3. L'administration a mis à la charge de l'association requérante les rappels en litige à raison de la vente de caveaux au sein du cimetière chinois d'Arue. Si l'association soutient qu'il ne s'agit pas de ventes de caveaux mais de ventes de concessions aménagées à titre perpétuel, cette qualification n'a pas d'incidence dès lors que cette prestation, réalisée avec une importante marge bénéficiaire de 29 781 994, 11 549 941, 5 967 413 et 3 643 271 francs CFP au cours des années litigieuses, ne présente pas de caractère social, la seule circonstance, invoquée par la requérante, selon laquelle les profits générés par cette activité seraient réinvestis dans des projets ayant un objet social n'étant pas de nature à conférer à l'activité elle-même un tel caractère. Par suite, l'association requérante n'est pas fondée à soutenir qu'elle aurait dû bénéficier de l'exonération prévue au 9° de l'article LP. 340-9 du code des impôts de la Polynésie française.
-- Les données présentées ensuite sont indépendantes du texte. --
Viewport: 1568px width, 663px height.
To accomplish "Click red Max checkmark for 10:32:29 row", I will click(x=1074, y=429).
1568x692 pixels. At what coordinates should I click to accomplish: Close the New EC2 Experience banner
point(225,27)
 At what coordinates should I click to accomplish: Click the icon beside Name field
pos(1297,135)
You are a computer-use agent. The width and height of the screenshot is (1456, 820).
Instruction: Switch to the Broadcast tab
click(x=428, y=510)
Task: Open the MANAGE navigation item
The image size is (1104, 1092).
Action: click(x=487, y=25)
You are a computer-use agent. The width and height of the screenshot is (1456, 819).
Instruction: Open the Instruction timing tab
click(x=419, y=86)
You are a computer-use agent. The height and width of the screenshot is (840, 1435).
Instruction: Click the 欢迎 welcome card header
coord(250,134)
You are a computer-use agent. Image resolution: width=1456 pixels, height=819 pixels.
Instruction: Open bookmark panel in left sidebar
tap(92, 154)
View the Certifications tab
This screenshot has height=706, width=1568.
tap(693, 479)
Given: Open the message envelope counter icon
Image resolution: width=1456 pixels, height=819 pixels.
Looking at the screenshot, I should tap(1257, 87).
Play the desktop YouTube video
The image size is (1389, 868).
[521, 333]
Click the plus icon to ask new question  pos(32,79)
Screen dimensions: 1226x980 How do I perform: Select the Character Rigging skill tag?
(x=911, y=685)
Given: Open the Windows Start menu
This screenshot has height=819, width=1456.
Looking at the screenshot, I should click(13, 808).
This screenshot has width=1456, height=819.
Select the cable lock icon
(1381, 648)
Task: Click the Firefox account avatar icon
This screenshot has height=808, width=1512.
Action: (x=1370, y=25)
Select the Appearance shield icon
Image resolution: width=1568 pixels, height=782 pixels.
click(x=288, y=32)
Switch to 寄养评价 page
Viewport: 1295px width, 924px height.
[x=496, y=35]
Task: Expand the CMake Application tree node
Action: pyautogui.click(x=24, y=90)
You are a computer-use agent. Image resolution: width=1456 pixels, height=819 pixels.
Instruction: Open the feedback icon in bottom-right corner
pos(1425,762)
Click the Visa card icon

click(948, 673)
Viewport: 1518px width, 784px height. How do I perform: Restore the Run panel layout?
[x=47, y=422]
Sur l'impôt sur les sociétés, la contribution aux patentes et la taxe d'apprentissage :

4. Aux termes du 1 de l'article LP. 112-1 du code des impôts de la Polynésie française : " Sont passibles de l'impôt sur les sociétés, quel que soit leur objet, les sociétés anonymes, les sociétés en commandite par actions et les sociétés à responsabilité limitée, ainsi que les établissements publics, les organismes de l'Etat jouissant de l'autonomie financière, les organismes de la Polynésie française et des communes et toutes autres personnes morales se livrant à une exploitation ou à des opérations à caractère lucratif ". Aux termes de l'article 211-1 du même code, sont assujettis à la contribution des patentes : " Toute personne physique ou morale de nationalité française qui exerce à titre permanent une activité professionnelle non salariée, non comprise dans les exemptions déterminées par le présent code ". Et l'article 311-1 de ce code dispose que : " Pour compter du 1er janvier 1970, toute personne physique ou morale, qu'elle soit française ou étrangère exerçant en Polynésie française une activité susceptible d'être patentée, est passible de la taxe d'apprentissage calculée et perçue en fonction du nombre d'employés ou de salariés dont elle utilise les services ".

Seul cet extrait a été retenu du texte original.